What to do: Convert these lines into a JSON list of strings, one string per line, leaving out blank lines.
---------- Record list ----------
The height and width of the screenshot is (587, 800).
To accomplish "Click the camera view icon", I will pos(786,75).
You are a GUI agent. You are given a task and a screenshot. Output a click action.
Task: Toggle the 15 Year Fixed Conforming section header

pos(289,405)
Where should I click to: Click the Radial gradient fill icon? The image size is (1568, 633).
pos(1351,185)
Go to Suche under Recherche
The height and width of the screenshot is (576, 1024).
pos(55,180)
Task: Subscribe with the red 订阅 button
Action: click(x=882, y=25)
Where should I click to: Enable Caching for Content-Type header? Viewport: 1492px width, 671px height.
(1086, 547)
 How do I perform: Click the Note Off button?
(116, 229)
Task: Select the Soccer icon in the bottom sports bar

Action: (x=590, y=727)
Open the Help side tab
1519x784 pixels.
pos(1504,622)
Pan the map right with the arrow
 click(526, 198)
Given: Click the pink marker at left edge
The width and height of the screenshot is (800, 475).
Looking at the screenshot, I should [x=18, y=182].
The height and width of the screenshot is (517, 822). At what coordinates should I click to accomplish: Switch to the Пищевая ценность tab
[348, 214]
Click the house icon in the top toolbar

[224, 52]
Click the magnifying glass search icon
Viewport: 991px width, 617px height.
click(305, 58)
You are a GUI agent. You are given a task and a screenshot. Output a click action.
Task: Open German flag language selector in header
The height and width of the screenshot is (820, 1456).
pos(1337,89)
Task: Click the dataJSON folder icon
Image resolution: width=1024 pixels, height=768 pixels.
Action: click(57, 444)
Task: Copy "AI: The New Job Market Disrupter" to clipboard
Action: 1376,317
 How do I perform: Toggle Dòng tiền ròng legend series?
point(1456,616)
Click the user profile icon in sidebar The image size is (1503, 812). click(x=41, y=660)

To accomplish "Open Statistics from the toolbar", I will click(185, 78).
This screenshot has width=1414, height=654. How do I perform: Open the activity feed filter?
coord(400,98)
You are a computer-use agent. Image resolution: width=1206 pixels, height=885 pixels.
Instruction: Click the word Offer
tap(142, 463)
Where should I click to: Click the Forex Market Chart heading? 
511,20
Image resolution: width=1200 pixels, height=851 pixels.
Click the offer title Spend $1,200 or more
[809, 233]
----------
Solution for this problem:
[
  "The height and width of the screenshot is (587, 800).",
  "To accomplish \"Click the camera view icon\", I will pos(786,75).",
  "You are a GUI agent. You are given a task and a screenshot. Output a click action.",
  "Task: Toggle the 15 Year Fixed Conforming section header",
  "pos(289,405)",
  "Where should I click to: Click the Radial gradient fill icon? The image size is (1568, 633).",
  "pos(1351,185)",
  "Go to Suche under Recherche",
  "The height and width of the screenshot is (576, 1024).",
  "pos(55,180)",
  "Task: Subscribe with the red 订阅 button",
  "Action: click(x=882, y=25)",
  "Where should I click to: Enable Caching for Content-Type header? Viewport: 1492px width, 671px height.",
  "(1086, 547)",
  " How do I perform: Click the Note Off button?",
  "(116, 229)",
  "Task: Select the Soccer icon in the bottom sports bar",
  "Action: (x=590, y=727)",
  "Open the Help side tab",
  "1519x784 pixels.",
  "pos(1504,622)",
  "Pan the map right with the arrow",
  " click(526, 198)",
  "Given: Click the pink marker at left edge",
  "The width and height of the screenshot is (800, 475).",
  "Looking at the screenshot, I should [x=18, y=182].",
  "The height and width of the screenshot is (517, 822). At what coordinates should I click to accomplish: Switch to the Пищевая ценность tab",
  "[348, 214]",
  "Click the house icon in the top toolbar",
  "[224, 52]",
  "Click the magnifying glass search icon",
  "Viewport: 991px width, 617px height.",
  "click(305, 58)",
  "You are a GUI agent. You are given a task and a screenshot. Output a click action.",
  "Task: Open German flag language selector in header",
  "The height and width of the screenshot is (820, 1456).",
  "pos(1337,89)",
  "Task: Click the dataJSON folder icon",
  "Image resolution: width=1024 pixels, height=768 pixels.",
  "Action: click(57, 444)",
  "Task: Copy \"AI: The New Job Market Disrupter\" to clipboard",
  "Action: 1376,317",
  " How do I perform: Toggle Dòng tiền ròng legend series?",
  "point(1456,616)",
  "Click the user profile icon in sidebar The image size is (1503, 812). click(x=41, y=660)",
  "To accomplish \"Open Statistics from the toolbar\", I will click(185, 78).",
  "This screenshot has width=1414, height=654. How do I perform: Open the activity feed filter?",
  "coord(400,98)",
  "You are a computer-use agent. Image resolution: width=1206 pixels, height=885 pixels.",
  "Instruction: Click the word Offer",
  "tap(142, 463)",
  "Where should I click to: Click the Forex Market Chart heading? ",
  "511,20",
  "Image resolution: width=1200 pixels, height=851 pixels.",
  "Click the offer title Spend $1,200 or more",
  "[809, 233]"
]